Requirement:
Copy out the rows between the line containing "The width and height of the screenshot is (846, 503)." and the line containing "Click the 在线咨询 chat badge", inclusive, and reproduce them unchanged. Leave the pictures out of your answer.

Data listing:
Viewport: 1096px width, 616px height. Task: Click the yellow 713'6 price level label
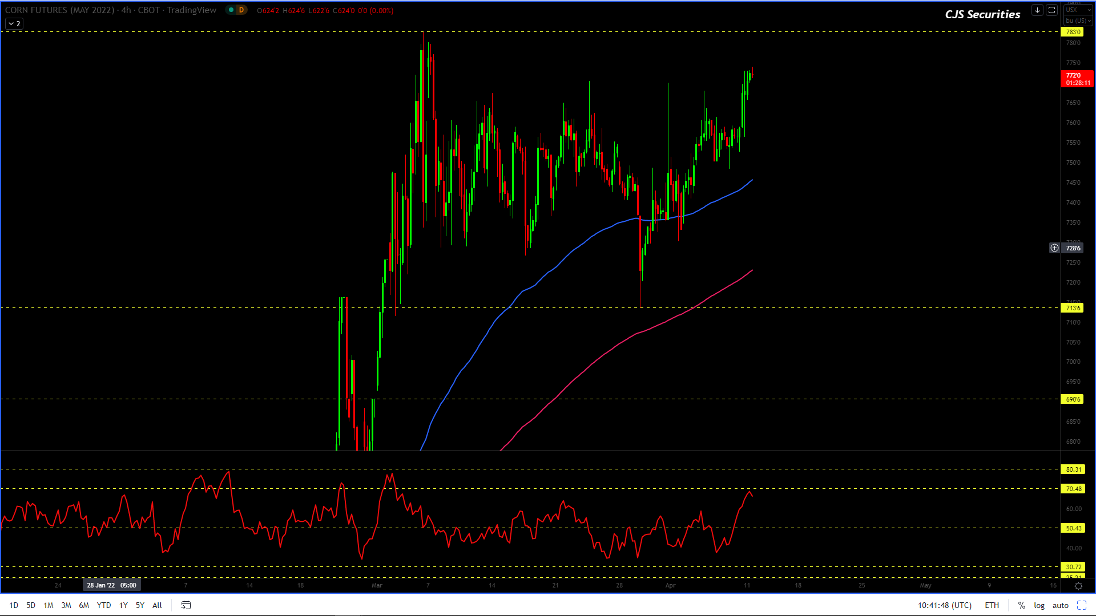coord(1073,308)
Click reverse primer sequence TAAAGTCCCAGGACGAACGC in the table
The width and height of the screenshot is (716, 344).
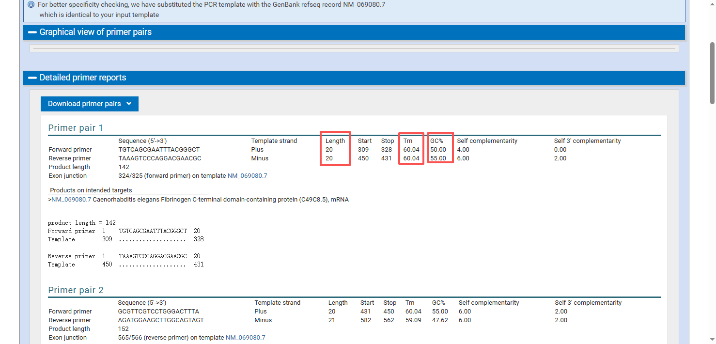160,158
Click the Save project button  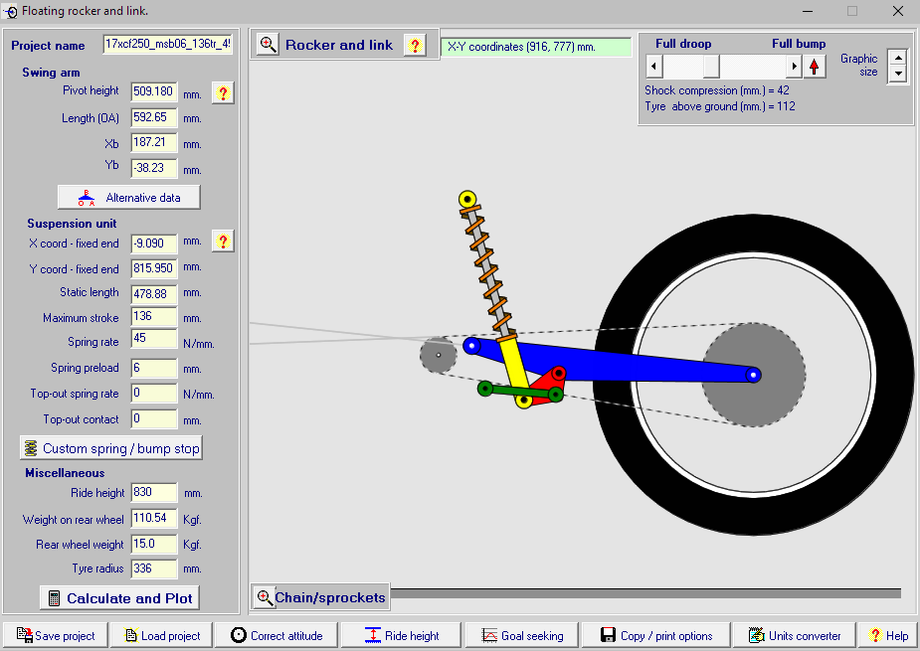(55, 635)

==

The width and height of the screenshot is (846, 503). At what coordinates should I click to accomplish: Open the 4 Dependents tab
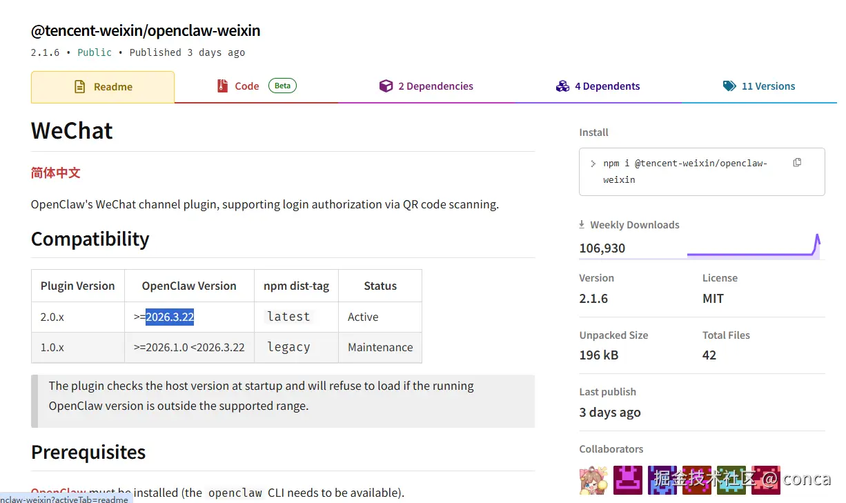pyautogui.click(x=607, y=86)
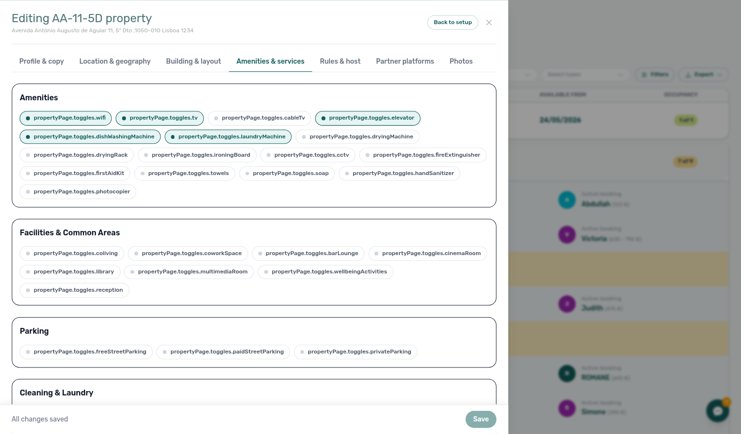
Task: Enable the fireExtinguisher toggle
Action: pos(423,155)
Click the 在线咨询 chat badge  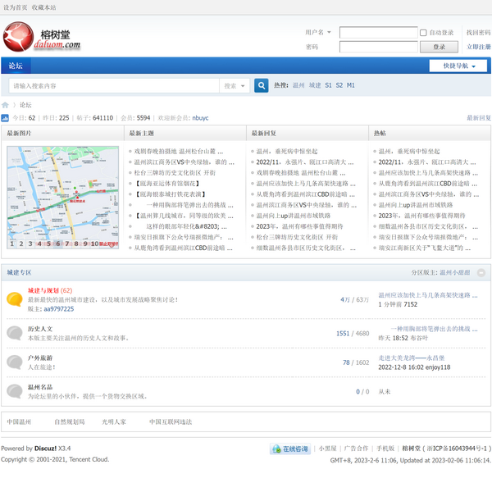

...

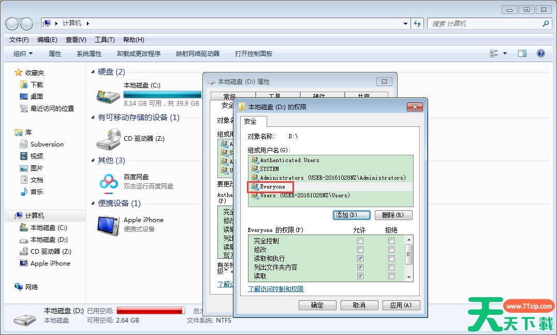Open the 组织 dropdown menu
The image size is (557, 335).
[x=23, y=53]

Solution for this task:
The width and height of the screenshot is (846, 503). At what coordinates should I click to accomplish: Open the 4 Dependents tab
pyautogui.click(x=607, y=86)
Task: Enable the fireExtinguisher toggle
Action: pos(423,155)
Click the 在线咨询 chat badge  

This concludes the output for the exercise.